• DESCRIPTION OF THE TASK: From the records below, work out how many lines contain "agent". Reply with that number alone.

(DATA IN THIS EXERCISE begins)

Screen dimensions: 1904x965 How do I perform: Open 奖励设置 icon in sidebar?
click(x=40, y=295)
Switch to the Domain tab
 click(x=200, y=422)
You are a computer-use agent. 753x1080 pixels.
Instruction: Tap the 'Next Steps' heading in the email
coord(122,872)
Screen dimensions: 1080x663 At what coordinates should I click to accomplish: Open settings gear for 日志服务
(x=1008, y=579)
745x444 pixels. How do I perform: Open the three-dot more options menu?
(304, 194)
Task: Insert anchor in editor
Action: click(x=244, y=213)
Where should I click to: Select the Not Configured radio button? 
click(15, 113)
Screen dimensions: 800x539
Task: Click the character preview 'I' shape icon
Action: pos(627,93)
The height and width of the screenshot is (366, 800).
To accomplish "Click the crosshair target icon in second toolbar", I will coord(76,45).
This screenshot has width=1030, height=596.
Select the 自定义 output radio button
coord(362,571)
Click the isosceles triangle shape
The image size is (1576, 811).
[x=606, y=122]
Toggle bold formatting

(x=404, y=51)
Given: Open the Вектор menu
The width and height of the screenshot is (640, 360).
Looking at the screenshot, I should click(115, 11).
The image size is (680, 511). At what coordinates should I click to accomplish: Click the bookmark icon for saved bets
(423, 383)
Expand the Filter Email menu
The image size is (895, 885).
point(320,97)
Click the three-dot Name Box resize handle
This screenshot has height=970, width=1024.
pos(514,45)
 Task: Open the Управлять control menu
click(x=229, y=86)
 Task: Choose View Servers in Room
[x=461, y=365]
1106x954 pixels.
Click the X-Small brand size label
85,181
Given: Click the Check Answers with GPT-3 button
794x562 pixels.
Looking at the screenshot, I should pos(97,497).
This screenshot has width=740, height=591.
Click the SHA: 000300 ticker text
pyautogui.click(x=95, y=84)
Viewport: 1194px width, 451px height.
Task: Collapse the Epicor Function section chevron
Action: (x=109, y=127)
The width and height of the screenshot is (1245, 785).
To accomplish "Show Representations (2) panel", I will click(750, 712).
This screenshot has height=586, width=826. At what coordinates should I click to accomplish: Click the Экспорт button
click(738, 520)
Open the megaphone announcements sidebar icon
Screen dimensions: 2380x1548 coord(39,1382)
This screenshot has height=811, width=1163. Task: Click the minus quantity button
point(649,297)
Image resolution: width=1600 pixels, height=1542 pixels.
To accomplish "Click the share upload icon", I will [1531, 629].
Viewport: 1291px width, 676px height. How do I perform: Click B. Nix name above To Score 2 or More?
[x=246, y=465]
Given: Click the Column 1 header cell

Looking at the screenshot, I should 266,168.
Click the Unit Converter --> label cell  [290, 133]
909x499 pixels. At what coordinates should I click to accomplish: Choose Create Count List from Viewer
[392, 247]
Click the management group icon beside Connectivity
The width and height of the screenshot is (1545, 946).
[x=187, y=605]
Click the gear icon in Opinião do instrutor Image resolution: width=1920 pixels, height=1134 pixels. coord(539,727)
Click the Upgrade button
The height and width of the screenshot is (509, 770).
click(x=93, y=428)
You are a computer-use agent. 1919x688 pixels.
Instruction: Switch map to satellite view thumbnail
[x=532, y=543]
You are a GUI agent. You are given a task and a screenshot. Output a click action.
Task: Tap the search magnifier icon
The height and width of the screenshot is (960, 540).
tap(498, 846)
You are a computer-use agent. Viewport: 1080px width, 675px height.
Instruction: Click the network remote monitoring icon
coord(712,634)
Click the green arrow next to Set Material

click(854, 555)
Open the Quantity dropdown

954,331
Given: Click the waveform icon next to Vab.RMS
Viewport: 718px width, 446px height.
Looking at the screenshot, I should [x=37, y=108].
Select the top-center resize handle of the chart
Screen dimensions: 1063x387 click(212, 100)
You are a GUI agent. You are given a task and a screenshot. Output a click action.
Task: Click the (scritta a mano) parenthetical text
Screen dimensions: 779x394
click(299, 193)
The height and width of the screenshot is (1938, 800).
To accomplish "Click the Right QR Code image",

(DATA IN THIS EXERCISE ends)

• REPLY: 5